Santo Tomás de Aquino
por G. K. Chesterton[1]
La dificultad de tratar a Sto. Tomás de Aquino en este breve artículo es aquella de seleccionar aquel aspecto de su multiforme mente que mejor se ajuste a su tamaño o escala. Por el enorme cuerpo en el que llevaba su enorme cerebro fue llamado "el Buey"; pero cualquier intento de encerrar tal cerebro dentro del género periodístico supera todas las bromas posibles sobre encerrar un buey en una taza de te. Él era uno de los dos o tres gigantes; uno de los dos o tres mayores hombres que jamás hayan vivido; y no debería de sorprenderme si resultase, además de por la santidad, el mayor de todos. Otra forma de plantear el problema es decir que la proporción se altera en relación a qué otros hombres haya en el momento de clasificarlo con ellos o enfrentarlo contra ellos. No llegamos a su escala hasta que topamos con los pocos hombres en la historia que puedan ser sus rivales.
Entonces, para empezar, podemos compararlo con la vida ordinaria de su tiempo; y contar la historia de sus aventuras entre sus contemporáneos. Sólo en este aspecto, él sembró una luz en la historia, aparte de aquella que sembró en la filosofía. Nacido de alta cuna, familia de la casa Imperial, hijo de un gran noble de Aquino, no lejano a Nápoles, que cuando expresó su deseo de ser monje todo se le presentó fácil, como era propio de su tiempo, hasta cierto punto. Un gran caballero podía ser admitido con decoro en la ya antigua regla de los benedictinos; como el hijo menor de un noble, pronto llegaría a ser prior. Pero el mundo acababa de ser convulsionado por una revolución religiosa, y unos pies extraños caminaban por todas partes. Y cuando el joven Tomás insistió en ser dominico, esto es, un fraile mendicante, sus hermanos lo siguieron, capturaron y encerraron en una celda. Era como si el hijo de un noble se hubiese hecho gitano o comunista. A pesar de todo, consiguió hacerse monje; y el pupilo predilecto del gran Alberto Magno en Colonia. Después se trasladó a París, y destacó en la defensa de las nuevas órdenes mendicantes en la Sorbona y en todas partes. De ello paso a la controversia entre Averroes y Aristóteles; o lo que es lo mismo, a la gran reconciliación de la fe cristiana y la filosofía pagana. Su vida activa la pasó asombrosamente preocupado con estas cuestiones. Era un hombre grande, corpulento y calvo, dotado de paciencia y de una naturaleza afable, pero dado a tener trances en blanco en los que se ausentaba en sus pensamientos. Cenando con S. Luís, el rey de Francia, cayó en uno de esos trances y de repente golpeó la mesa diciendo "y eso resolvería lo de los maniqueos". El rey, con su fina ironía de inocencia, envió un secretario a apuntar la línea argumental, dejando pasar lo sucedido.

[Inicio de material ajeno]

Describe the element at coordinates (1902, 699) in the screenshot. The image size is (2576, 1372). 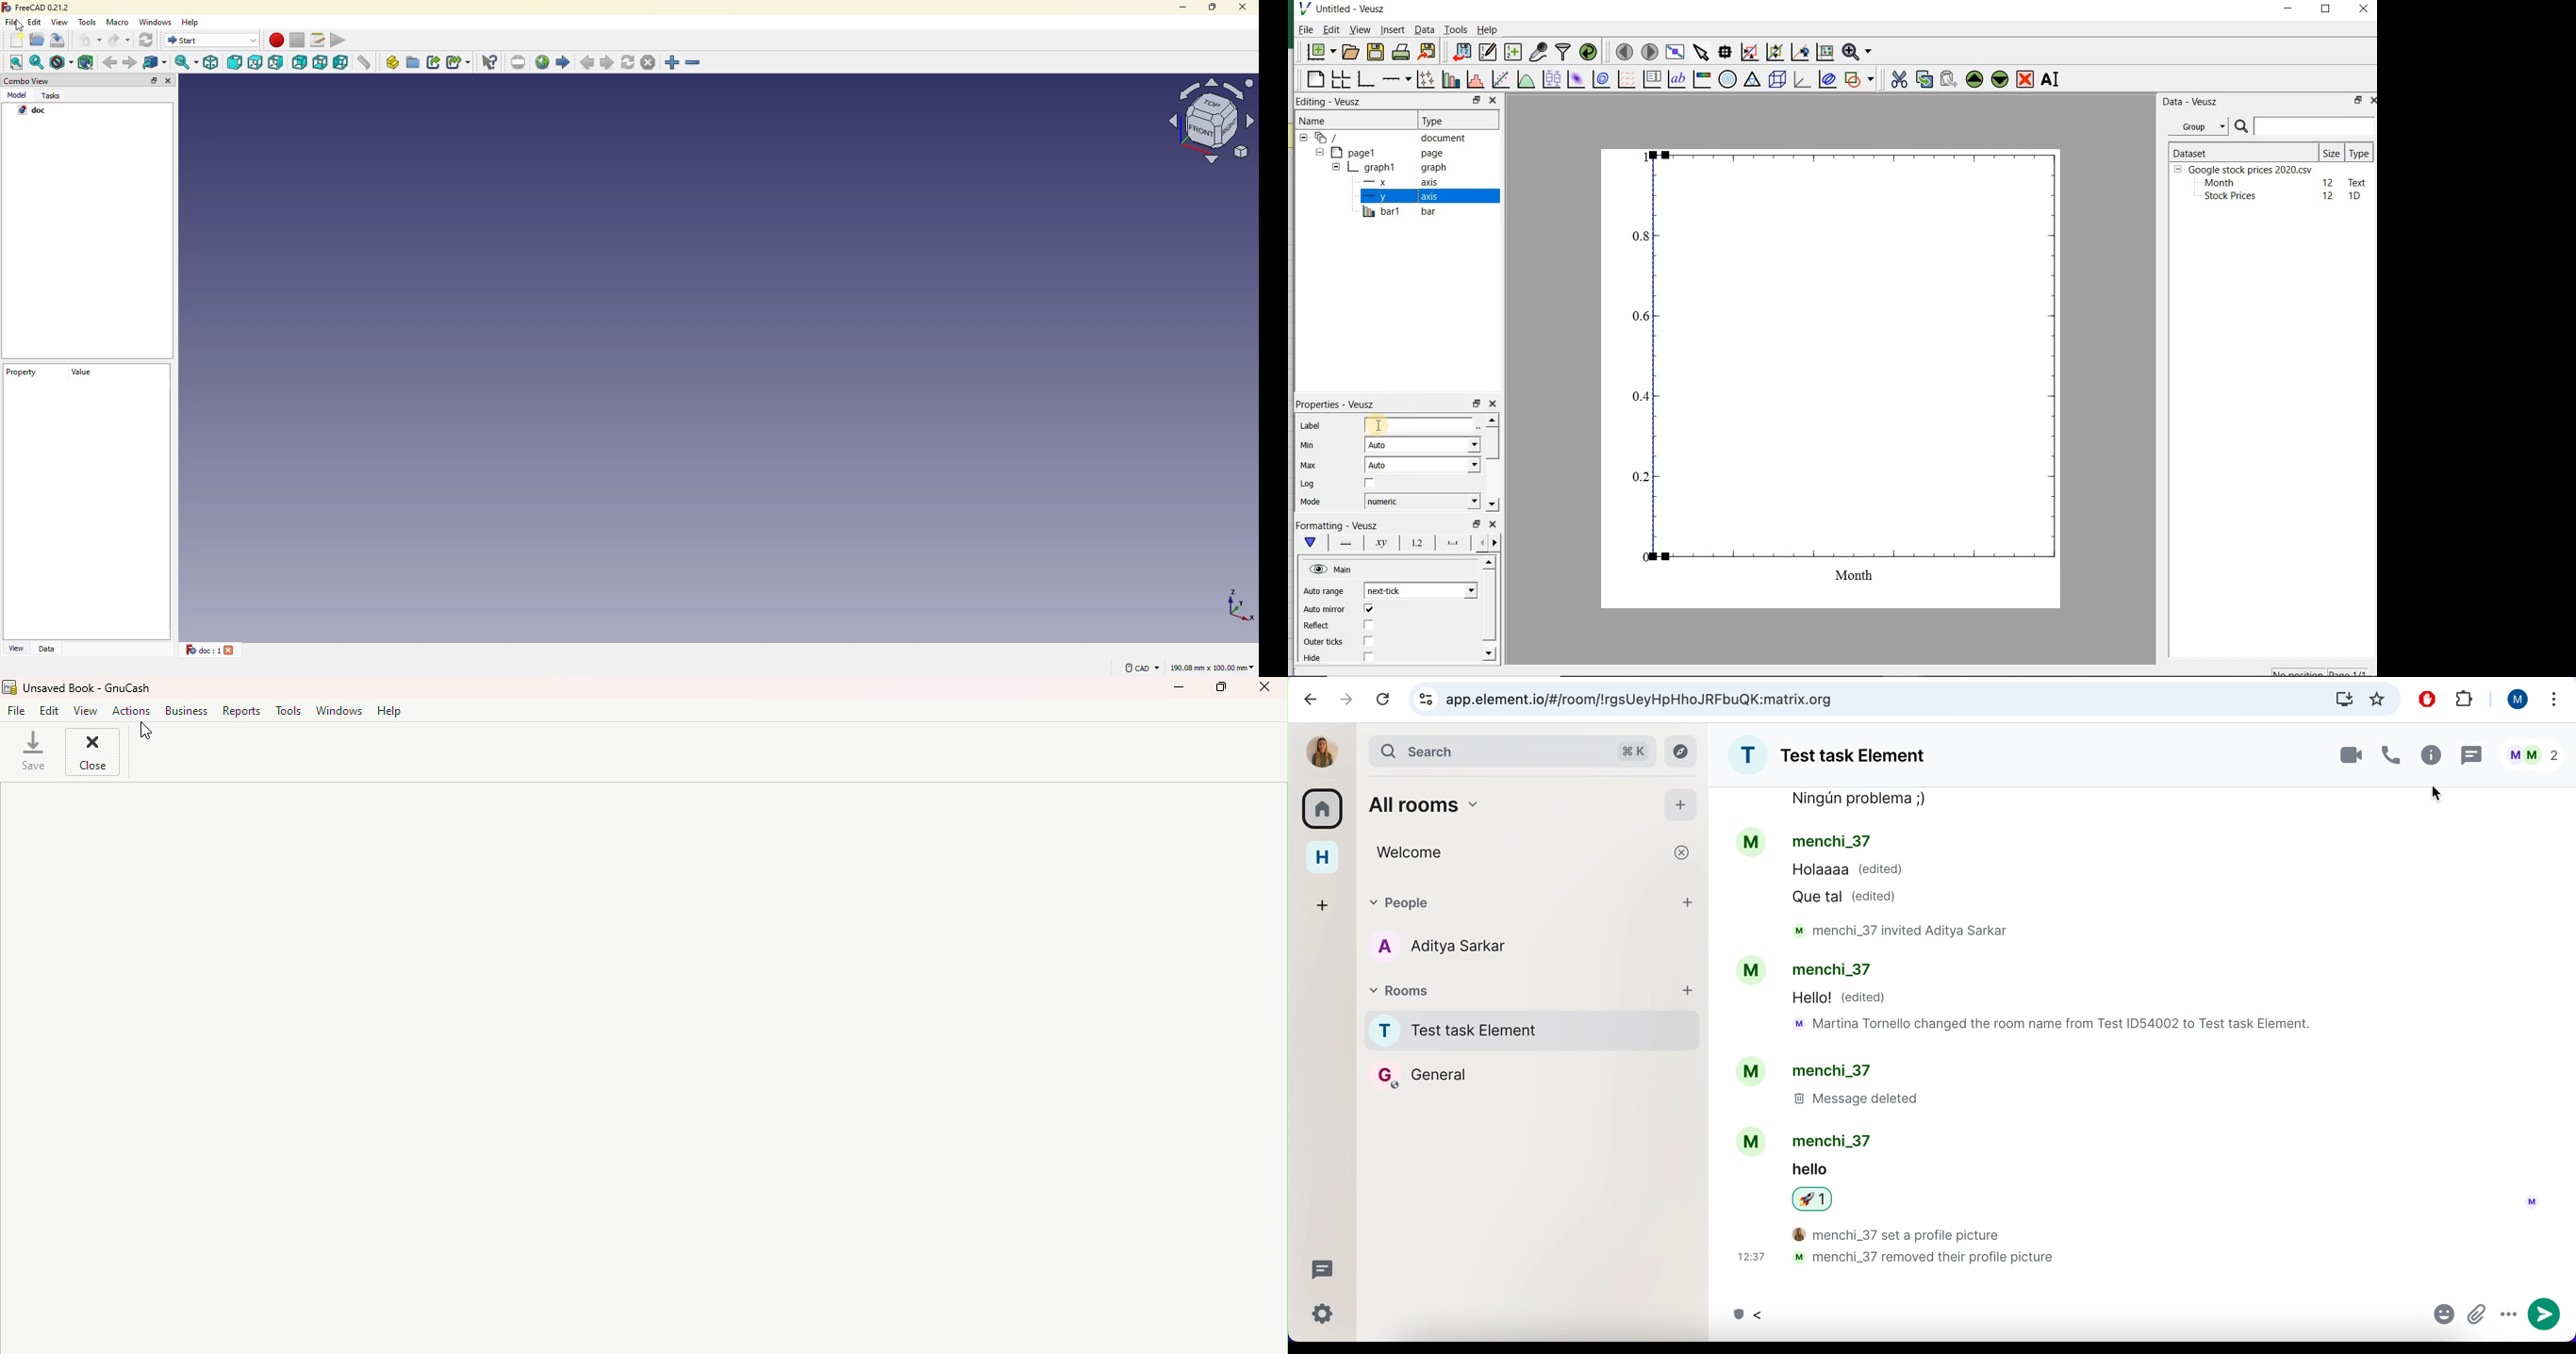
I see `search bar` at that location.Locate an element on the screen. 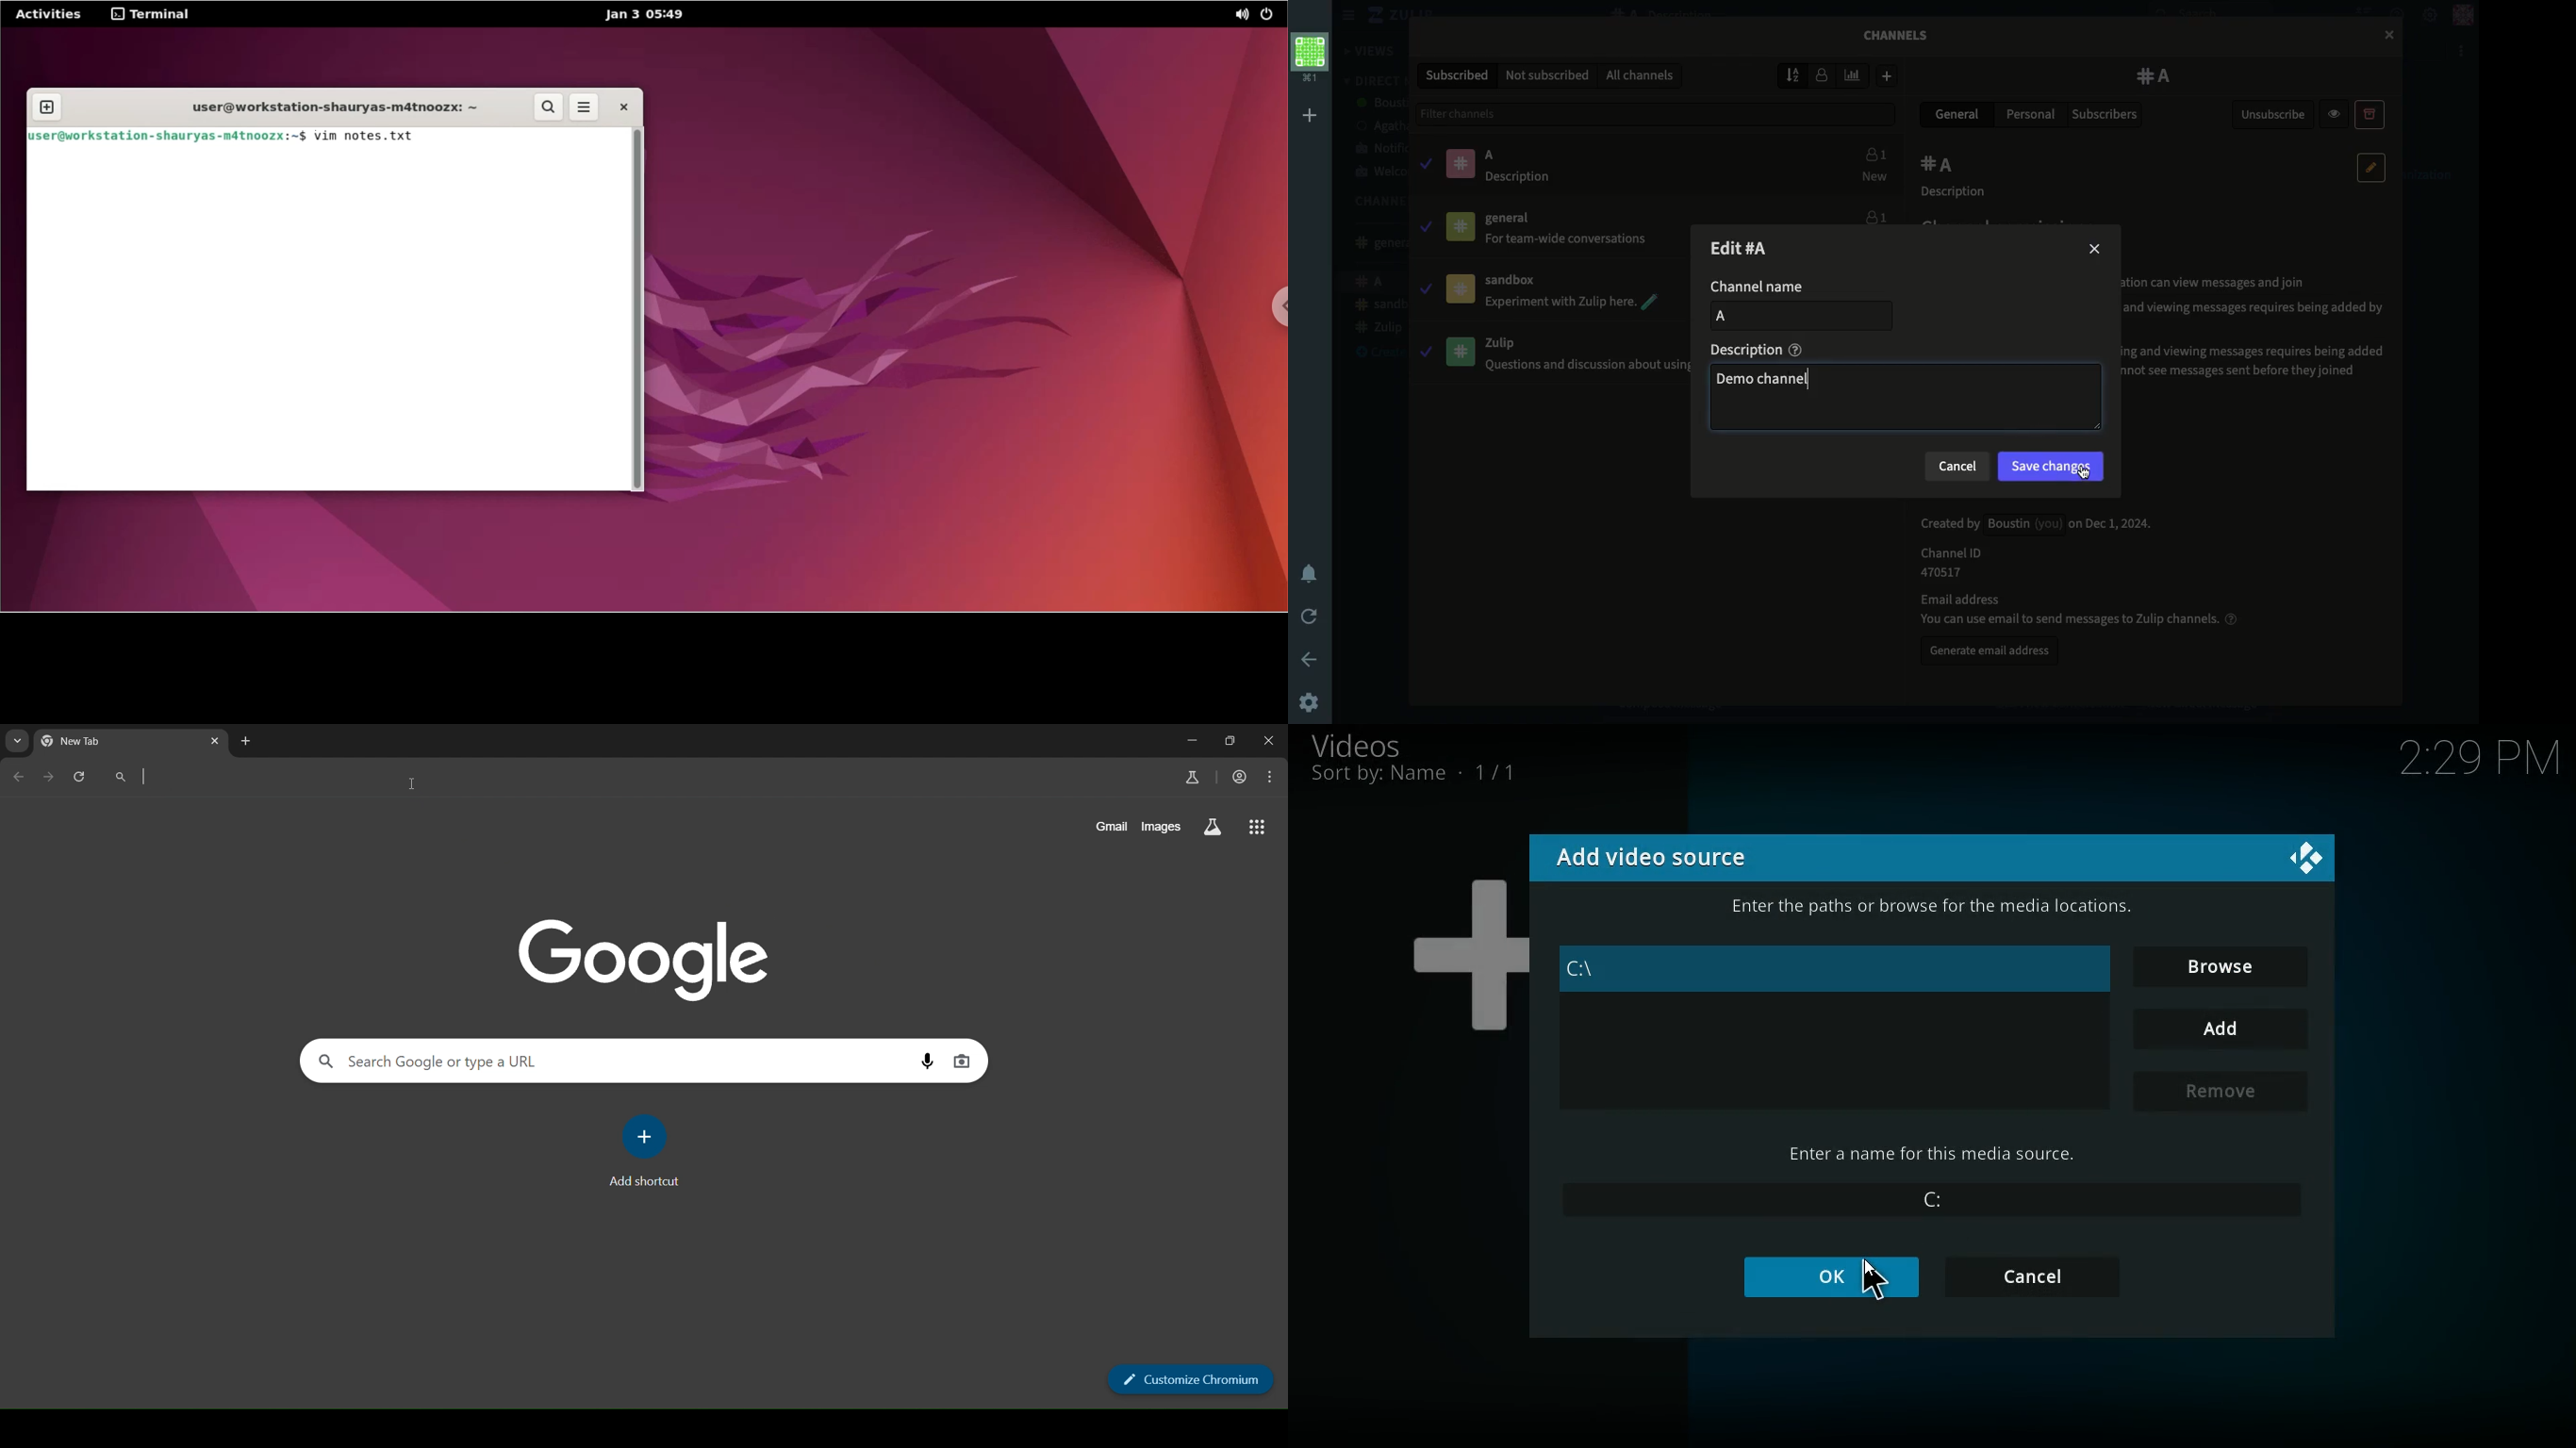 The image size is (2576, 1456). image search is located at coordinates (959, 1061).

Entonces podría comparársele con otros santos y teólogos, como un místico más que como un dogmático. Porque era, como hombre sensato, un místico en privado y un filósofo en público. El tuvo una "experiencia religiosa", claro; pero no le pidió a nadie, como hacen los modernos, que razonase a partir de su experiencia. Sólo pidió que cada uno razonase desde su propia experiencia. Las suyas incluyeron casos bien atestiguados de levitación en éxtasis; y la Santísima Virgen se le apareció, confortándolo con la esperada noticia de que nunca sería obispo. Del mismo modo, podríamos comparar el proyecto tomista con otros, considerando los puntos en que Escoto o Buenaventura difirieron de éste. No tenemos aquí espacio suficiente para esas distinciones, más allá de la principal, que mientras Sto. Tomás tendía al menos relativamente hacia lo racional, los otros lo hacían hacia lo místico, y casi podríamos decir lo romántico. En cualquier caso, nunca hubo un teólogo mayor, y probablemente tampoco un santo. Pero diciendo que era mayor que Domingo o Francisco no conseguiría (en el sentido aquí pretendido) tan siquiera rozar lo grande que era.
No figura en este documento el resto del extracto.